Implementation strategy
Of course, the gatekeeper implementation must be consistent with the container version in which it runs. Because the filter is only supported in Servlet 2.3, earlier versions must use the Java Pet Store 1.1.2’s servlet-based architecture. To support these applications, we will write a gatekeeper based on javax.servlet.http.HttpServlet
. This servlet is deployed as the gatekeeper for each legacy Java application that wishes to participate in SSO. As described in Java Pet Store 1.3, we will write a gatekeeper based on javax.servlet.Filter
to support newer containers that comply with the Servlet 2.3 specification.
We must remove pre-existing calls to application-specific sign-on code. We don’t need to recode applications that use the standard interface (e.g., getUserPrincipal()

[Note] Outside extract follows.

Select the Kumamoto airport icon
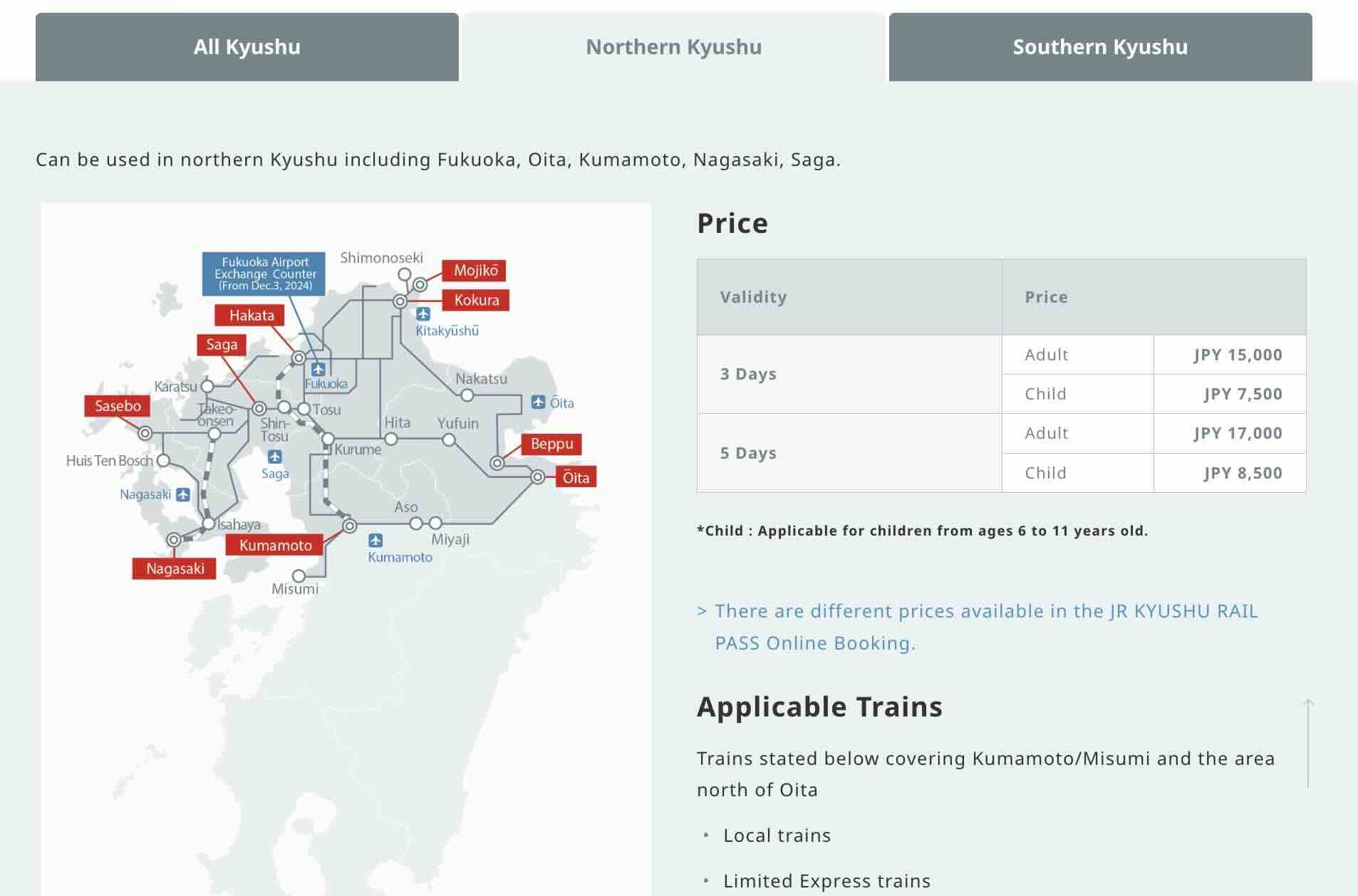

) in containers that support filtering. However, we do need to recode applications that do not use the standard interface.

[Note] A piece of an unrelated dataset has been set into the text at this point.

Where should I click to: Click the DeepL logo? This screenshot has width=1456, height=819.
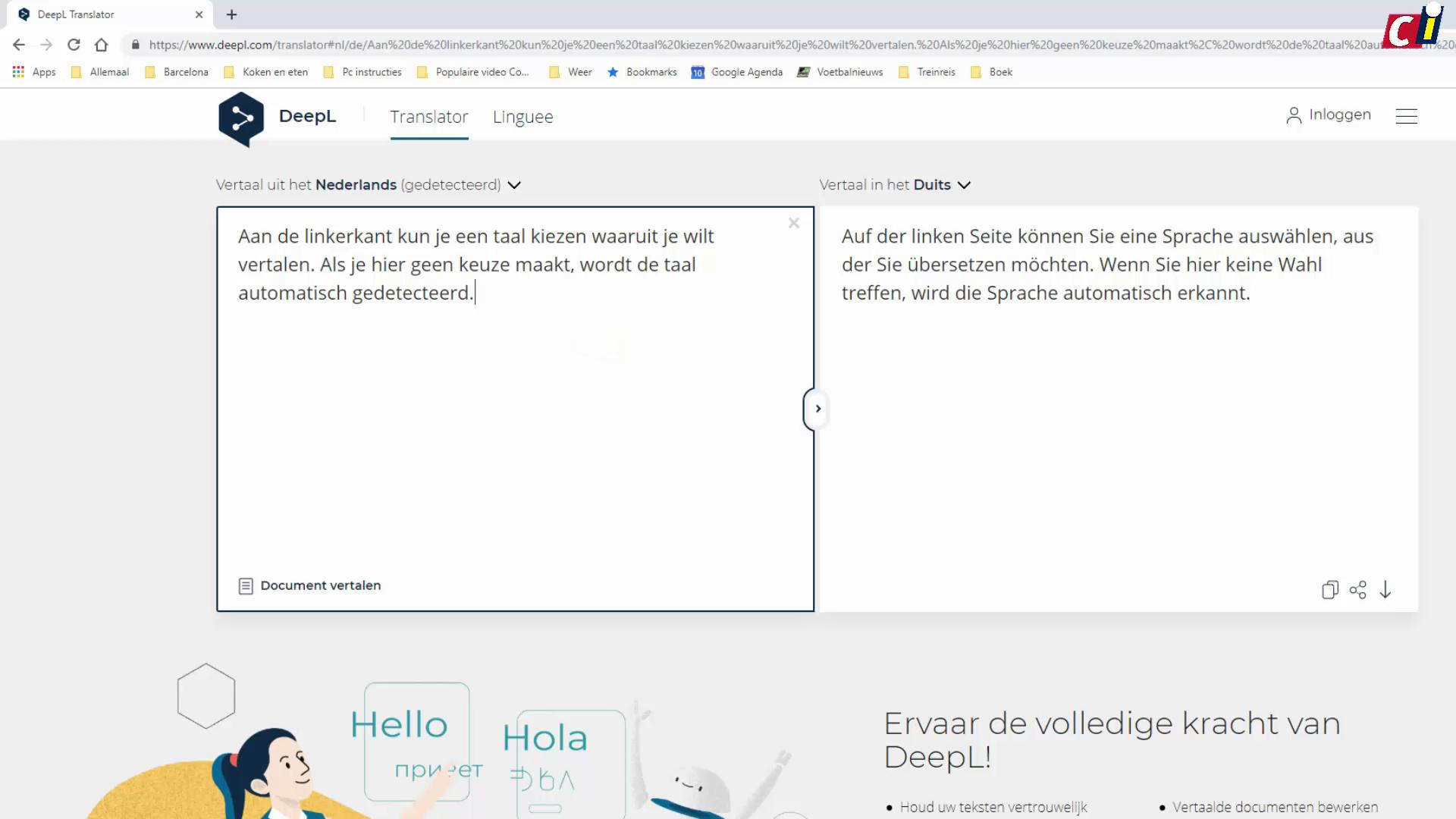241,118
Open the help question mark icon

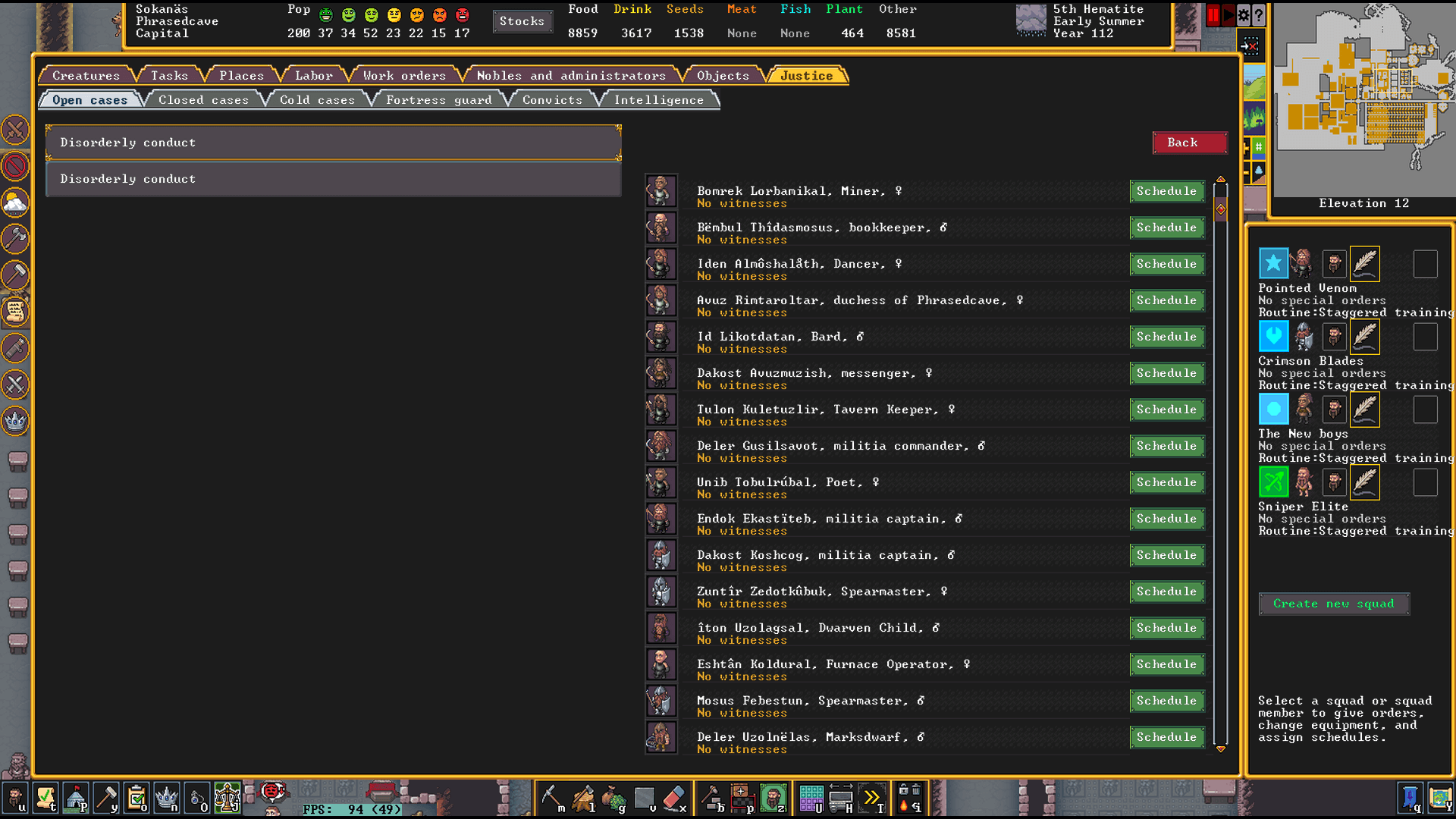(x=1259, y=15)
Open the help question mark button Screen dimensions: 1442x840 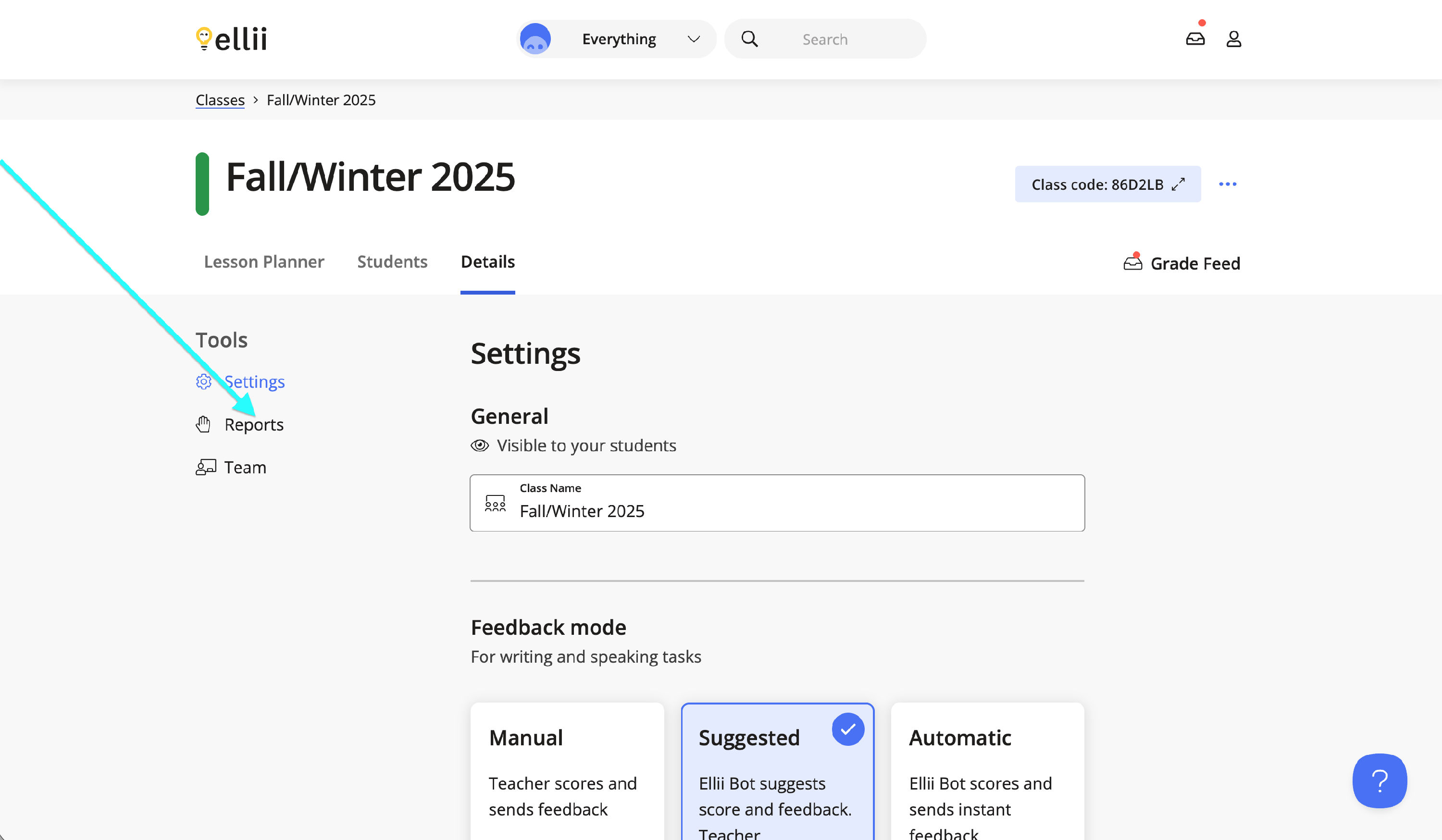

You can implement the authenticator in various ways. We will implement it as a Java Web application. For organizations with only Java Web applications, this approach will suffice.
However, you could extend this approach—by adding Web services to the authenticator, for example. This extension would allow non-Java applications to access the authenticator. It would also allow the authenticator to serve as a proxy for other authenticators using Security Assertion Markup Language (SAML) running under the Simple Object Access Protocol (SOAP). In this way, we could achieve the federation of user identities. (We could also support communication with both Microsoft’s .Net and Sun Microsystems’ Liberty Alliance servers outside the enterprise.)
To implement the credential store, we have several options. We can use an LDAP server if available, in which case the authenticator queries the LDAP server and the LDAP server queries the credential store. If an LDAP server is not available, the authenticator can query a relational database directly.
Develop for forward compatibility
In this article, we examined a common business situation and showed how it generated a set of architectural objectives for authentication and SSO. Java specifications and BluePrints did not provide a clear strategy, and commercial solutions, although often quite powerful, are proprietary and did not fit our needs for various reasons. Developing a solution based on the GAC-SSO pattern met all of our architectural objectives. GAC-SSO might be particularly attractive to midsize organizations and to organizations that want to implement SSO without a large initial investment and without yet committing themselves to a specific vendor.
Using the GAC-SSO pattern, you can easily upgrade your solution as technologies advance. For example, Java Authentication and Authorization Service (JAAS) is now a standard part of J2SE 1.4 (Java 2 Platform, Standard Edition). J2SE 1.4 includes methods that let you link to a Kerberos 5 server. Kerberos is a technology that offers highly secure authentication and powerful methods to manage single sign-on. You can reasonably expect that, in SSO-related matters, Sun will expand J2EE 1.4 with capabilities similar to the J2SE 1.4 methods that let you easily use JAAS and Kerberos. For example, getCallerSubject()
and getUserSubject()
methods might be added to the specification.
We would like to thank Betty Barlow, the IT manager who directed many of the J2EE projects discussed here, for help in reviewing this article. We also thank Matt Colello, an experienced Java developer, who helped test and verify many of the ideas presented in this article.